### TEXT PASSAGE
........
It’s review season
Make sure you submit your materials
It’s getting close to the end of the year and that means a variety of things to people. Holiday season. Ugly sweater season. Duck season. But at universities, it’s always review season.
The terms assessment and deanlet go hand in hand, each feeding the other in an ouroboros of administrative lust. That passion does not go unanswered because there are so many things to assess. There’s the annual review of faculty. This of course is not exclusive of the 3-year review and the 5-year review on the road to tenure with faculty often submitting both annual and milestone reviews within a few months of each other. And then there is the actual Promotion and Tenure review. But it doesn’t stop with tenure. Now, many states have instituted post-tenure review. And then of course there’s the departmental review. And the grad program review. And the 360 review of leaders when survey respondents get asked fuzzy questions about leadership. And then the leaders get fuzzy multi-page analyses to see if there’s any gaps between self-assessment and supervisor or peer-assessment so you can adjust your leadership style. (As a note, the main suggestion from my assessment was to use my middle finger less often. Luckily for me, it was only a suggestion.)
There is a whole industry dedicated to approaches for review. When analyzing programs and units, there are various methods of analysis. A popular one is SWOT analysis. You don’t know about SWOT?? This is an acronym for Strengths-Weaknesses- Opportunities-Threats, and as it sounds, you list items in each category that are related to the thing being reviewed. Another is the STAR method for assessing how programs overcame challenges. STAR is an acronym for Situation, Task, Action, Results. In this approach you assess the situation, assess the definition of the task, assess the action taken, and then of course, assess the results.
I have a developed a similar approach for defining problems and assessing problem solving. It’s based on simple principles. Formulate the question that needs to be addressed, Understand the problems associated with that question, build Consensus among the team on how to address the problems, and the final phase is Knowledge Utilization to solve the problem. I call this the FUCKU approach. I think this will be very effective and I’m ready to employ it at future meetings.
........
### COLLECTED MATERIAL
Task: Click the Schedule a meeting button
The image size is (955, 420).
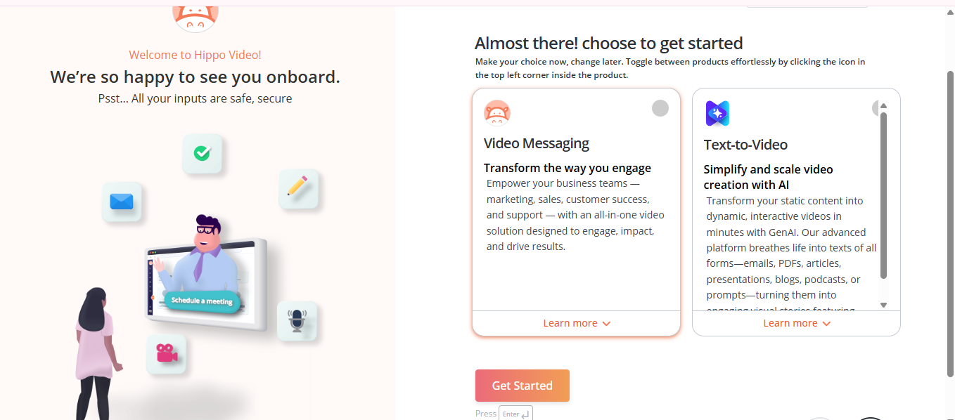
........
In the review-season text, what does the acronym STAR stand for?

### CORRECT OUTPUT
Situation, Task, Action, Results.